Clare sighed. ‘I don’t know. I honestly don’t. He never did anything to hurt the girls before. Never raised his voice. Never raised a hand. Before that night, I genuinely thought he’d never do anything to put any of us in danger. He had his moments – we had to give him a lot of leeway – but even this last episode, it seemed so harmless at first. An obsession with the idea that there was a rat in the wainscoting. Seemed normal enough; you know, everyone thinks there might be a mouse or a rat in their house from time to time. But it became more and more overwhelming; he was laying traps and researching stuff on the internet. He started getting up in the middle of the night, convinced he was about to catch it in the act. Then gradually there were more rats, and more traps; he started getting really angry, like these rats had some personal vendetta against him. Then he went away for two weeks’ filming and I got Rentokil in and they said there was nothing there. No droppings, no evidence of any kind of rodent and I’d really hoped that by the time he came home he’d be better and that there’d be no more talk of rats. But if anything he was worse. He kept saying we needed to get the girls out of the house, that it was dangerous for them to live in a rat-infested environment, that they could get bitten. I mean’ – she looked up at Leo – ‘I know this all sounds like it must have been nightmarish, but it really wasn’t. We were so used to living with these weird episodes. There was always some fantastical object of his obsession. Traffic wardens. Gas leaks. They came and went; he’d either just stop or I’d get him to the doctors and he’d go on medication and then everything would be normal again for months at a time. Sometimes even a year or two. But this one …’ She sighed. ‘Well, events escalated, blah blah blah, he burned down the house.’

She paused for a moment, waiting to see if Leo was going to say anything but he didn’t, just sat and gazed at her with a look of unmasked fascination.

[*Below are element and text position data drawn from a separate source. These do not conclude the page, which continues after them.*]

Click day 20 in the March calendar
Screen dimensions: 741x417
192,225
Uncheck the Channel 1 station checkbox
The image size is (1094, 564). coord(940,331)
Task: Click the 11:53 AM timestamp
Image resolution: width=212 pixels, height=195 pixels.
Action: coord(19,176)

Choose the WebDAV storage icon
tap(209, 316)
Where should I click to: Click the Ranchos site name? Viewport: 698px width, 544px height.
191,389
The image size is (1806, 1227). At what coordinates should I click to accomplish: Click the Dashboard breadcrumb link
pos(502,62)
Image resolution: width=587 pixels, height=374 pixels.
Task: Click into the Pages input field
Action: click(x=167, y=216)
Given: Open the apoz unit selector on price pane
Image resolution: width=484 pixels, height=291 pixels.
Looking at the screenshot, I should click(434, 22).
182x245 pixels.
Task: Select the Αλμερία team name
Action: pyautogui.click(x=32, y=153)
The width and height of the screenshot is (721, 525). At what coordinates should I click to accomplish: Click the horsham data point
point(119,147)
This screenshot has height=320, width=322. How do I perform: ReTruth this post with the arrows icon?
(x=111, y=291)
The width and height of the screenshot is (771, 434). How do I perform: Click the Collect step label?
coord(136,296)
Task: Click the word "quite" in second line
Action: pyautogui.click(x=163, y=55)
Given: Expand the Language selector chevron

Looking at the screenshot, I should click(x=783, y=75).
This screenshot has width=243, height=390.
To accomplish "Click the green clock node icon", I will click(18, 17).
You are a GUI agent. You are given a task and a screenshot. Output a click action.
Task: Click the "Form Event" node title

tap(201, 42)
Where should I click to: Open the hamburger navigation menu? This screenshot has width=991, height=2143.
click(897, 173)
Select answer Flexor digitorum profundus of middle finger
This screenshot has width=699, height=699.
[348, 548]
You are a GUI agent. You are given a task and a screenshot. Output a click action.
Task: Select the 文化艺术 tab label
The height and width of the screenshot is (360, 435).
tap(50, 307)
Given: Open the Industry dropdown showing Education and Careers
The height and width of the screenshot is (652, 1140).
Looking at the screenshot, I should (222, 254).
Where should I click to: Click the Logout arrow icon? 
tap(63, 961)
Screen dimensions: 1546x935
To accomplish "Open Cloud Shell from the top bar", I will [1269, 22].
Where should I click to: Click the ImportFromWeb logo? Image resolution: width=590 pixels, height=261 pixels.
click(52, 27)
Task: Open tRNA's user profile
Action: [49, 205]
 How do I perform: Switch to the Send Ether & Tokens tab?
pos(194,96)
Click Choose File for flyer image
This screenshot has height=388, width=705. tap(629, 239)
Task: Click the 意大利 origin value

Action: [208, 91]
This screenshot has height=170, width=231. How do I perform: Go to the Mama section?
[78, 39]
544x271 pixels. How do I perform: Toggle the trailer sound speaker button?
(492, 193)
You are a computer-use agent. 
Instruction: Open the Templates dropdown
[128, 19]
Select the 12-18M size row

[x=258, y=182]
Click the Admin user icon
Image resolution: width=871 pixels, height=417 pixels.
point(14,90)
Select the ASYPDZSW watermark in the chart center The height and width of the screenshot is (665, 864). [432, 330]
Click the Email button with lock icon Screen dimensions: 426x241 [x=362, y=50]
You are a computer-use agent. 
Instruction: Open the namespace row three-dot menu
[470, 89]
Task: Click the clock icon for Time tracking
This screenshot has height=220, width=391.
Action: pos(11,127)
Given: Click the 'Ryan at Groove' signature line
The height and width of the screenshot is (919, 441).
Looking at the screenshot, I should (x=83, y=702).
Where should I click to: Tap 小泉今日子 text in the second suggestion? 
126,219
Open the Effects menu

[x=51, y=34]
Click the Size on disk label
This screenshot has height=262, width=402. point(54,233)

‘That night was the maddest I’d ever seen him. Beyond, you know, the craziness of his natural personality, he always had those intense eyes, full of fire. But this was different. He wasn’t seeing me. He wasn’t seeing the girls. He genuinely thought he’d saved the planet from an alien rat invasion. He was euphoric.’

‘And how has he been since? When you’ve seen him?’

‘I haven’t.’

Leo looked at her in surprise. ‘Seriously?’

‘No.’

‘Wow. Why not?’

‘I couldn’t.’ Her voice cracked slightly. ‘Just couldn’t. Even when they said he was doing really well. Even when they said it would do him good to see me and the girls. It didn’t matter what anyone said. All I could see was his face that night.’

‘But what about the girls? Don’t they want to see him?’

‘Grace definitely not. She feels the same as me. Scared. You know. But Pip – she’s never stopped asking. She’s even been writing to him. I probably shouldn’t have let her. That’s probably how he tracked us down. But I felt so bad. I felt so sorry for her.’ She shrugged.

‘I wonder where he is?’

‘I have a theory.’ She told him about Lovestruck Roxy and the till receipt from a Tesco in Walthamstow.

‘Can you remember her surname?’ he said. ‘You could Google her. Find out where she’s working?’